Navigation memory in bumblebees - finished

One of the defining features of animals is the ability to move through their environment. These movements are controlled by the animals’ brains, which use sensory information, combine it with previous experience and generate behavioral steering commands. These steering commands are the result of a comparison of the animal’s current heading with its desired heading. Whenever a mismatch between these two directions is detected, corrective steering pushes the animal back on track. These elementary navigational decisions have to be carried out in each moment in time and occur independent of the overall behavioral strategy. In our group we aim at understanding these decisions on the level of neural circuits consisting of identified neurons. We have therefore developed the bee central complex, a higher order brain center shared across all insect brains, as a model to investigate these neural processes.

Bees use a computation called path integration to return in a straight-line path (home vector) back to their nest after a convoluted foraging flight. During this homing behavior, the bee brain obtains the current heading estimate from sky compass cues, and the desired heading is equivalent to the angular component of the home vector. To obtain the home vector, bees have to monitor the directions and distances flown during the outbound trip. While it is known that honeybees use optic flow for measuring distances and polarized skylight for measuring directions, the neural mechanisms are unclear in nay species. We have recently established the bumblebee as an accessible model system for investigating these questions with electrophysiology, behavior, molecular methods, and connectomics. Additionally, we have discovered neurons in the central complex of bees that encode optic flow based movement speed as well as another set of neurons encoding compass directions. Using a computational model, we have identified likely candidate neurons that are suited to integrate both pieces of information into a representation of the home vector.

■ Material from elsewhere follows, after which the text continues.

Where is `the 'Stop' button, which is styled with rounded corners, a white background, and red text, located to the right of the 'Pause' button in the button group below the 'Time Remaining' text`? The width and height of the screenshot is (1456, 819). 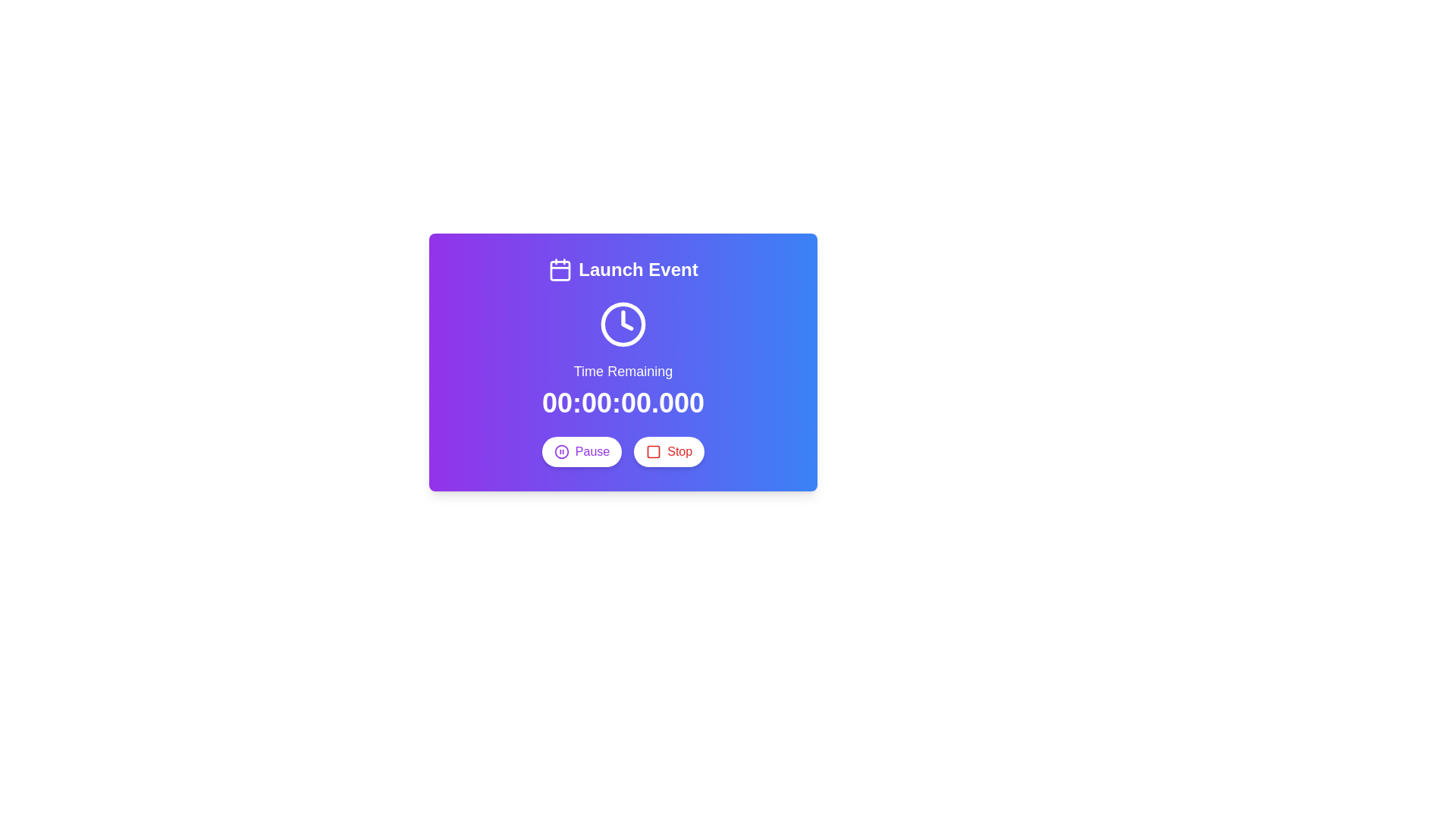 the 'Stop' button, which is styled with rounded corners, a white background, and red text, located to the right of the 'Pause' button in the button group below the 'Time Remaining' text is located at coordinates (668, 451).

The current project builds on these recent developments and is aimed at facilitating a deeper understanding of the path integration memory in bumblebees and to pave the way towards locating this memory to specific neurons of the brain. We will pursue a dual strategy of two parallel sub-projects. Project one will comprise behavioral experiments in flight tunnels aimed at verifying that bumblebees indeed use optic flow to measure distances, to illuminate how optic flow based path integration memory is used in conjunction with landmark based memory (hierarchy of navigation strategies), and finally to start characterizing the physiological properties of each of these memories by attempting to disrupt them experimentally. The second project will establish a novel paradigm to locate brain activity resulting from path integration behavior. We will use fluorescence labeled sugar that can be taken up by the brain, but cannot be metabolized to localize neurons with high sugar demand, i.e. high metabolic activity. As metabolic activity is a proxy for neuronal firing rates, active neurons should be highlighted by this method. As this method has not been used in bees before, we will carry out proof of concept studies aimed at establishing the activity patterns resulting from visual stimulation and motor activity of bumblebees. The final goal is to use this method in conjunction with the behavioral experiments of project one and locate neurons that correlate with the acquired path integration memory.